▸ Task instructions
Which lines in the rows below contain the word "what"? Pick out each one and copy it in full.

------------------------------------

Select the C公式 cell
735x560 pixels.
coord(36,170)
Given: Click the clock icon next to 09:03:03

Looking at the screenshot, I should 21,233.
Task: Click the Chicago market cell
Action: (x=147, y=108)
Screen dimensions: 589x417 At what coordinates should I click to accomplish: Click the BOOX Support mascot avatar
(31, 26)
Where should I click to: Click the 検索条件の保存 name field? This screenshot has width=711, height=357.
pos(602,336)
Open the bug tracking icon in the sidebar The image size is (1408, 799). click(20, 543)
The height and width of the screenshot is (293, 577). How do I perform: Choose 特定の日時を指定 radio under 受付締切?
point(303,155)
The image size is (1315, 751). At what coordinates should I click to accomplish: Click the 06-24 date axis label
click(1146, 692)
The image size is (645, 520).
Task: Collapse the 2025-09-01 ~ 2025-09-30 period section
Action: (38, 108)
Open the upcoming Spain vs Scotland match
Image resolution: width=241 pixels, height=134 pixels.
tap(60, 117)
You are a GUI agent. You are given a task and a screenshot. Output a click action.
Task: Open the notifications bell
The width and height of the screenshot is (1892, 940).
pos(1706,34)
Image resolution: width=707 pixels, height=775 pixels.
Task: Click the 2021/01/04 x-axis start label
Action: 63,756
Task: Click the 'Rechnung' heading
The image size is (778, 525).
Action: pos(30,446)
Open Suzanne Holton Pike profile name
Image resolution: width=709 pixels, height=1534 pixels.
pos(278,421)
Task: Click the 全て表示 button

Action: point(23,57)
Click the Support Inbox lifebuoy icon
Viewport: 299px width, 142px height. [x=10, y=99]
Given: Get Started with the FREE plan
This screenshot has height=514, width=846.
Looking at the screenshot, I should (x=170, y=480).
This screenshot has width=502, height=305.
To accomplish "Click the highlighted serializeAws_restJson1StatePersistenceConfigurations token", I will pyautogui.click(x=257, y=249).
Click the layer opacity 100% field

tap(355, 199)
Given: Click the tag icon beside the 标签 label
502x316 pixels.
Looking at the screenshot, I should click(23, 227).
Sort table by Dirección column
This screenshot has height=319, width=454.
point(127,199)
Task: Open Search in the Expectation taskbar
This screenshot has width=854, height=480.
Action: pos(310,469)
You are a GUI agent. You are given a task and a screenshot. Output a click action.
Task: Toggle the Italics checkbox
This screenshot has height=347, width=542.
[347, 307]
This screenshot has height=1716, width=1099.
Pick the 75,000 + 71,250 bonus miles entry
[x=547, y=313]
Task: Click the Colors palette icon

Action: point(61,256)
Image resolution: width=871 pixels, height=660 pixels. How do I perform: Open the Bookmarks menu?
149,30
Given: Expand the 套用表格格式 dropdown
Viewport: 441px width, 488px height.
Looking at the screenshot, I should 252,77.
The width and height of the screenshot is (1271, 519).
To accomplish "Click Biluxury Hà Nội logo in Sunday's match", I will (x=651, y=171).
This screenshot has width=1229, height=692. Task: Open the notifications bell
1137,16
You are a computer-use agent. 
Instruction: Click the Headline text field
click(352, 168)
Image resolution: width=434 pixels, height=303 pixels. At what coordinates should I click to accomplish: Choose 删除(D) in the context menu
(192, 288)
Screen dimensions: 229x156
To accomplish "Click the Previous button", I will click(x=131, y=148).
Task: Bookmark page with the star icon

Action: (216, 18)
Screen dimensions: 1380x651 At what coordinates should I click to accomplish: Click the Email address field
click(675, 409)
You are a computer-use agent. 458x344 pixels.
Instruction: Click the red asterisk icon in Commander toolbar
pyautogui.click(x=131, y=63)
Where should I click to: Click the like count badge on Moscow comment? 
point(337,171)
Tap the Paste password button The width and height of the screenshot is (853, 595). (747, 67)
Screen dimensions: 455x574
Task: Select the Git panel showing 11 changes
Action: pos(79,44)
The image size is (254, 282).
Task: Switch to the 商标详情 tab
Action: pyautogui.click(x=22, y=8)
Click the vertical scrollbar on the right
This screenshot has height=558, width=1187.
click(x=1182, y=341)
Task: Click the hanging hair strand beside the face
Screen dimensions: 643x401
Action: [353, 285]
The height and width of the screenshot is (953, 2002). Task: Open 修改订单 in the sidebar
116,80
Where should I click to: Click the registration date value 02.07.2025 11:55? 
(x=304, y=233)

------------------------------------

▸ Output for this exercise
Screen dimensions: 589x417 At what coordinates should I click to accomplish: Click the BOOX Support mascot avatar
The image size is (1315, 751). At what coordinates should I click to accomplish: Click the 06-24 date axis label
Image resolution: width=434 pixels, height=303 pixels. At what coordinates should I click to accomplish: Choose 删除(D) in the context menu
Screen dimensions: 1380x651 At what coordinates should I click to accomplish: Click the Email address field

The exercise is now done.